Here are some ways to protect your ERP data from being sold to networks in the dark web:
Start with securing your crown jewel ERP systems. “Organizations looking to accelerate their data security maturity can choose to lock down access across their ERP systems for a “quick win.” According to the 2020 Verizon Data Breach Investigations Report, 67 percent of 2019 data breaches arose from credential theft, social engineering attacks, or errors that enabled malicious actors to gain unauthorized access to sensitive data.”
Continuously monitor privileged user activity and behavior. “With Attribute-based access controls (ABAC), organizations can set fine-grained access controls that mitigate risks. Privileged users, such as system administrators, need superuser access to do their jobs. While ABAC provides some level of control that can limit the data they access, their job functions require them to add users, delete payees and engage in other potentially risky activities across the ERP ecosystem.”

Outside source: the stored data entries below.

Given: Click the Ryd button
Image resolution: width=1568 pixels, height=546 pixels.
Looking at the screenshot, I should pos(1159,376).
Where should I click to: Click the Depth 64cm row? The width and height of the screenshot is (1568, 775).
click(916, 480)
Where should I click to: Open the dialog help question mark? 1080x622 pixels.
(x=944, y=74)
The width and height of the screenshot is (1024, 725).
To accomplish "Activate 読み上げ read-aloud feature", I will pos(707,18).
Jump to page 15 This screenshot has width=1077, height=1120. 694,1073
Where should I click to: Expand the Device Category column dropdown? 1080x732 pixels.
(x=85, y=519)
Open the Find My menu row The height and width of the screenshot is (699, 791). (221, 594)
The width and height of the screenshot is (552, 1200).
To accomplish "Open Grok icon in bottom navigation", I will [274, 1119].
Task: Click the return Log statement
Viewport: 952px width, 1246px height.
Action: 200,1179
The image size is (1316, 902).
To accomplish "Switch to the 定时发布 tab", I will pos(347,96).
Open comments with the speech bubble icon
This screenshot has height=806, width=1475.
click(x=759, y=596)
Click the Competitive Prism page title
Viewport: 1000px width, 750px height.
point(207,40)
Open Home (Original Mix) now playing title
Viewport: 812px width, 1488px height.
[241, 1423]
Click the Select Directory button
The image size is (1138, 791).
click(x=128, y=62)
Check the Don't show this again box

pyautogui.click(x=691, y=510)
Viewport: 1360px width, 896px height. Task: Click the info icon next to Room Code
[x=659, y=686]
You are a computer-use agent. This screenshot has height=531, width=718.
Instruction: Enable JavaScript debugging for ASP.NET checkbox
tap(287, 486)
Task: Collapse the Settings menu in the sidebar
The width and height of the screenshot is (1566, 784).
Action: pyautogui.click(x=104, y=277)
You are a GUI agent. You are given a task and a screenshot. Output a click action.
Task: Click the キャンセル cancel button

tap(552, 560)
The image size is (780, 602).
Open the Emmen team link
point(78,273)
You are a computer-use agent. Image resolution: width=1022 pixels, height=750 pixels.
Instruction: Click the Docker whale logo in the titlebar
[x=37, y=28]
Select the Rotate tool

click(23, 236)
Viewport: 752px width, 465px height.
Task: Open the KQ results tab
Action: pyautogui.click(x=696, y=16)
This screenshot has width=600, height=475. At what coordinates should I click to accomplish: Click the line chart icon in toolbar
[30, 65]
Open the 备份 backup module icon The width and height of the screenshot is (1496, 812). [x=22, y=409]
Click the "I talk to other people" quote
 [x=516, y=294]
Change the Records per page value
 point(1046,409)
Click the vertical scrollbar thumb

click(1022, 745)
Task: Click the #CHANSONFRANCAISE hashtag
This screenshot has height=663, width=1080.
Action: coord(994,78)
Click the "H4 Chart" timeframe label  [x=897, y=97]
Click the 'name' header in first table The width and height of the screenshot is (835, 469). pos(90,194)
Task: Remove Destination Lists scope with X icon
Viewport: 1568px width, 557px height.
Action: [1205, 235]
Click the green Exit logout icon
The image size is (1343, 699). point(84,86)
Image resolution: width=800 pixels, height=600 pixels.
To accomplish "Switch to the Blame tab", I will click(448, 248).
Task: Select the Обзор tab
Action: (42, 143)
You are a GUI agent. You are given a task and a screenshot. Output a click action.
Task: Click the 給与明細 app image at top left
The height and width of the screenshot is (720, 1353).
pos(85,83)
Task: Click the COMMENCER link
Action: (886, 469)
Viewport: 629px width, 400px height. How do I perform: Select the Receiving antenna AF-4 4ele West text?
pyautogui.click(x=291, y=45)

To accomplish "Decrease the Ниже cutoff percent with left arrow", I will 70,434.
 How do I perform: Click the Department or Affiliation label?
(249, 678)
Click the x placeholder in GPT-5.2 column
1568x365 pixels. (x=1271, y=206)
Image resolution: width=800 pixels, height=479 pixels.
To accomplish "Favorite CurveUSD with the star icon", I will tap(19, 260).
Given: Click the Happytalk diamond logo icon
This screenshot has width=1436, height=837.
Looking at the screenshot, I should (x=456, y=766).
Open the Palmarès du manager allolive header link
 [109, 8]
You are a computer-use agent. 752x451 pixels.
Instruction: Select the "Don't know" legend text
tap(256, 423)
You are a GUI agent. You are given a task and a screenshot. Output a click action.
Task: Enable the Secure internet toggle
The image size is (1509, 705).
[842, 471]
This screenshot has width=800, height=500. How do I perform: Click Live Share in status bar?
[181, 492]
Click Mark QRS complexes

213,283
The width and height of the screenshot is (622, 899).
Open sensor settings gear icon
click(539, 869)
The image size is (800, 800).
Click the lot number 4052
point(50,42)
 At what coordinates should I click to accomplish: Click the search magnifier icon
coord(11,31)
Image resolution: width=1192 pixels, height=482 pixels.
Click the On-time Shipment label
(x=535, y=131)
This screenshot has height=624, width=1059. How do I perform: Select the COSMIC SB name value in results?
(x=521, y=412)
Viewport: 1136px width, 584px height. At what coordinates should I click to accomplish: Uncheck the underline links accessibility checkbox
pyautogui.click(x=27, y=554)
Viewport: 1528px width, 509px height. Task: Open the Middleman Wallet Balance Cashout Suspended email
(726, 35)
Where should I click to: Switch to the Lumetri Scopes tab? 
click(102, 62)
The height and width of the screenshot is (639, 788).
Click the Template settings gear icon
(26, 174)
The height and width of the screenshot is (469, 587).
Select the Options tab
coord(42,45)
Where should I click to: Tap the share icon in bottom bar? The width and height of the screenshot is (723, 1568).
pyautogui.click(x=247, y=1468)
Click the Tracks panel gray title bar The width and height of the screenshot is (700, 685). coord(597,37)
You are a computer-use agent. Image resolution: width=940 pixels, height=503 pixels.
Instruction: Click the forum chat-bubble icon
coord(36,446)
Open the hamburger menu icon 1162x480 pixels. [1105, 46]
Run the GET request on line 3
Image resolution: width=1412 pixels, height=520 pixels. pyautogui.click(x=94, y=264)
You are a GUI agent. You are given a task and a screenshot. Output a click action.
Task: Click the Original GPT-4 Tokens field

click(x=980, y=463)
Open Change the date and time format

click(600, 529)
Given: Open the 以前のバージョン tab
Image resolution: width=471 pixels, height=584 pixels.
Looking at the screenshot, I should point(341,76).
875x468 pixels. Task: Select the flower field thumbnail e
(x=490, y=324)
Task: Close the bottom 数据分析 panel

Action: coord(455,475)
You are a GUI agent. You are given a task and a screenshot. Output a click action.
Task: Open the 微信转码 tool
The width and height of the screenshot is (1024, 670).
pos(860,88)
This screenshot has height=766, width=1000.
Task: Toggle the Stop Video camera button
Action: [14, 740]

Creating layered defense at the identity perimeter to strengthen data security. “By establishing dynamic, attribute-based controls, companies can more precisely define access to ERP resources. Data masking or hiding sensitive information not necessary to the job function creates an additional security layer. Users not only are limited in their access but by masking the data, the access granted eliminates excess access risks associated with visibility of unnecessary, sensitive data. An organization’s payroll manager may not need to see employees’ account information to process the payments. Thus, limiting access and masking data create a double layer of defense.”